This work addresses secure aggregation of high-dimensional sparse gradients in a two-server architecture. Methodologically, it introduces the first efficient privacy-preserving aggregation scheme tailored to block-sparse vectors—where non-zero entries form locally contiguous clusters. The approach extends distributed point functions (DPFs) to accommodate block-sparse structures and integrates block-sparse encoding, randomized sampling, and privacy amplification. Crucially, both communication and computational complexity are independent of vector dimensionality, without compromising security. Compared to baselines such as Prio, the scheme achieves substantial communication savings, negligible increase in noise variance, and near-optimal privacy budget utilization—approaching the theoretical lower bound of the Gaussian mechanism. It enables efficient federated learning aggregation for million-dimensional block-sparse gradients, achieving asymptotically optimal privacy-utility trade-offs.

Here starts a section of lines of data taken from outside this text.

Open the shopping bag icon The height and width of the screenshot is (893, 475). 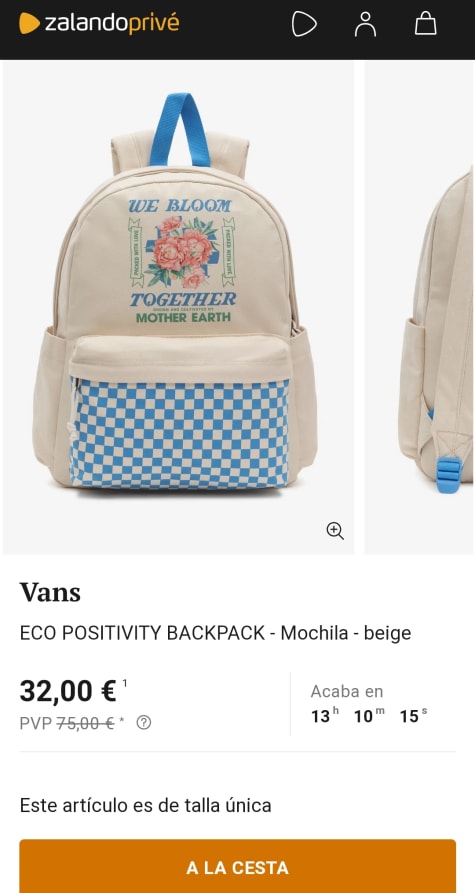point(425,24)
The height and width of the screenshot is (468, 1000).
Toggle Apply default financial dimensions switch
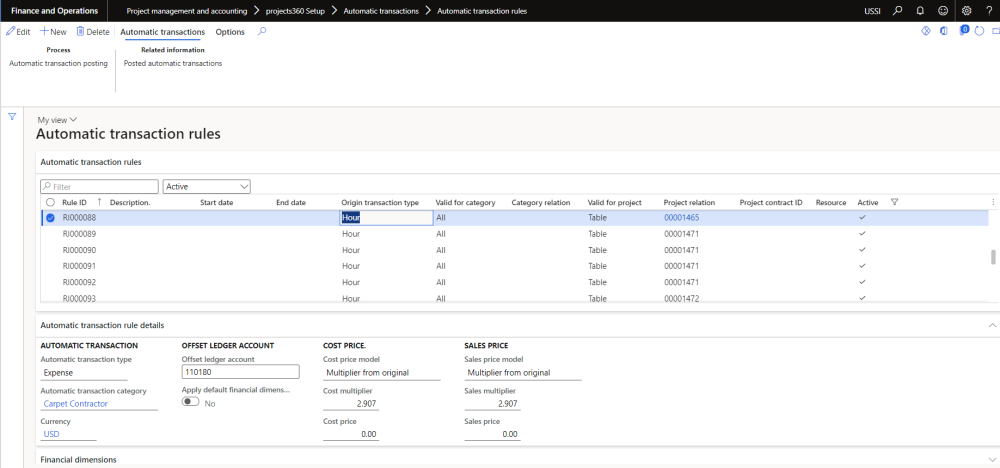point(190,402)
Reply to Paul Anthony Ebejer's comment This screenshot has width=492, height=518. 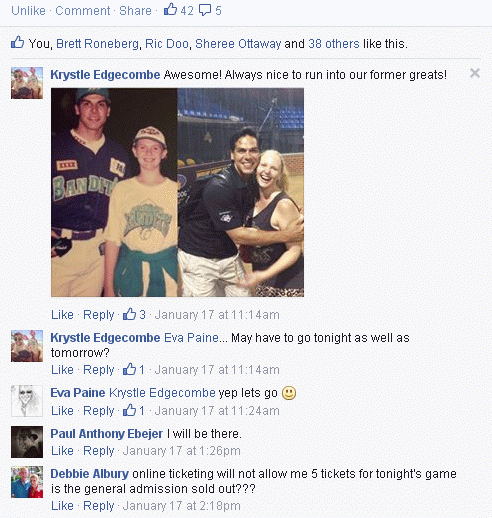click(x=99, y=451)
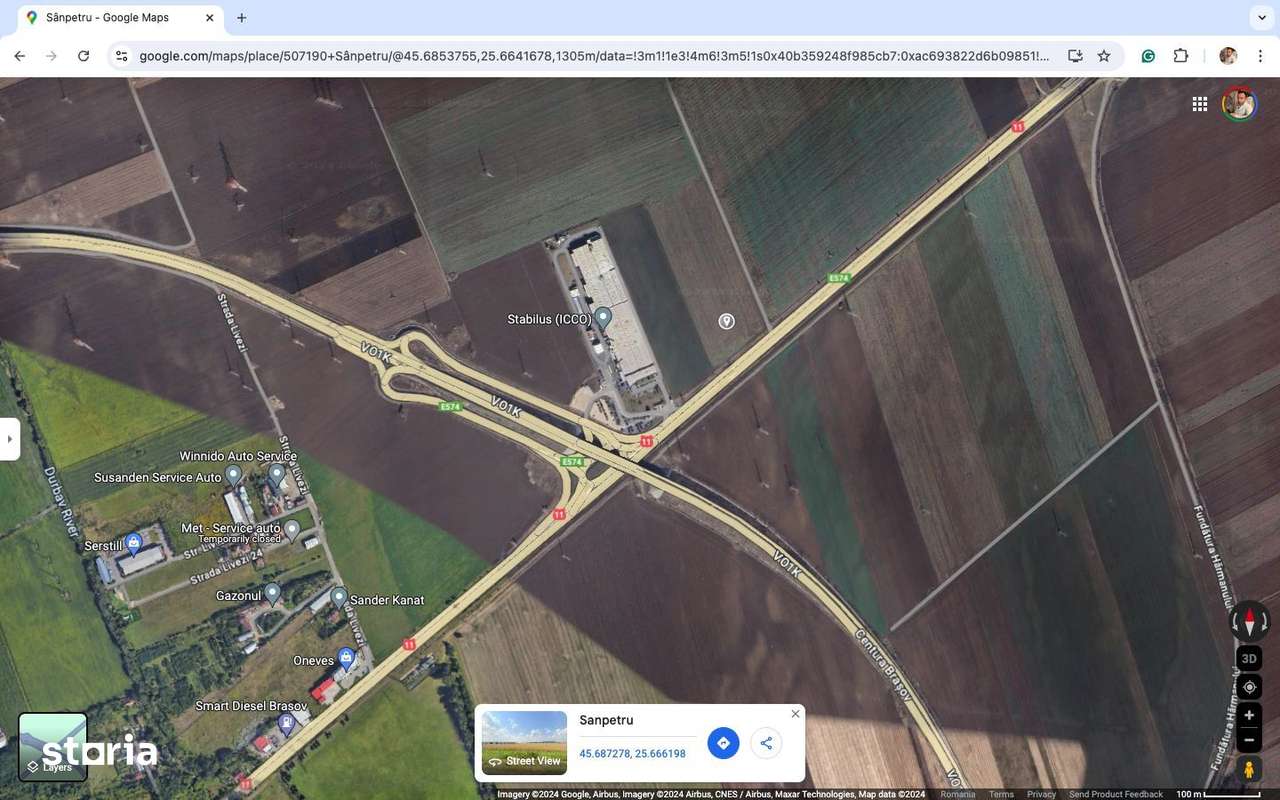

We revisit the problem of secure aggregation of high-dimensional vectors in a two-server system such as Prio. These systems are typically used to aggregate vectors such as gradients in private federated learning, where the aggregate itself is protected via noise addition to ensure differential privacy. Existing approaches require communication scaling with the dimensionality, and thus limit the dimensionality of vectors one can efficiently process in this setup. We propose PREAMBLE: Private Efficient Aggregation Mechanism for BLock-sparse Euclidean Vectors. PREAMBLE is a novel extension of distributed point functions that enables communication- and computation-efficient aggregation of block-sparse vectors, which are sparse vectors where the non-zero entries occur in a small number of clusters of consecutive coordinates. We then show that PREAMBLE can be combined with random sampling and privacy amplification by sampling results, to allow asymptotically optimal privacy-utility trade-offs for vector aggregation, at a fraction of the communication cost. When coupled with recent advances in numerical privacy accounting, our approach incurs a negligible overhead in noise variance, compared to the Gaussian mechanism used with Prio.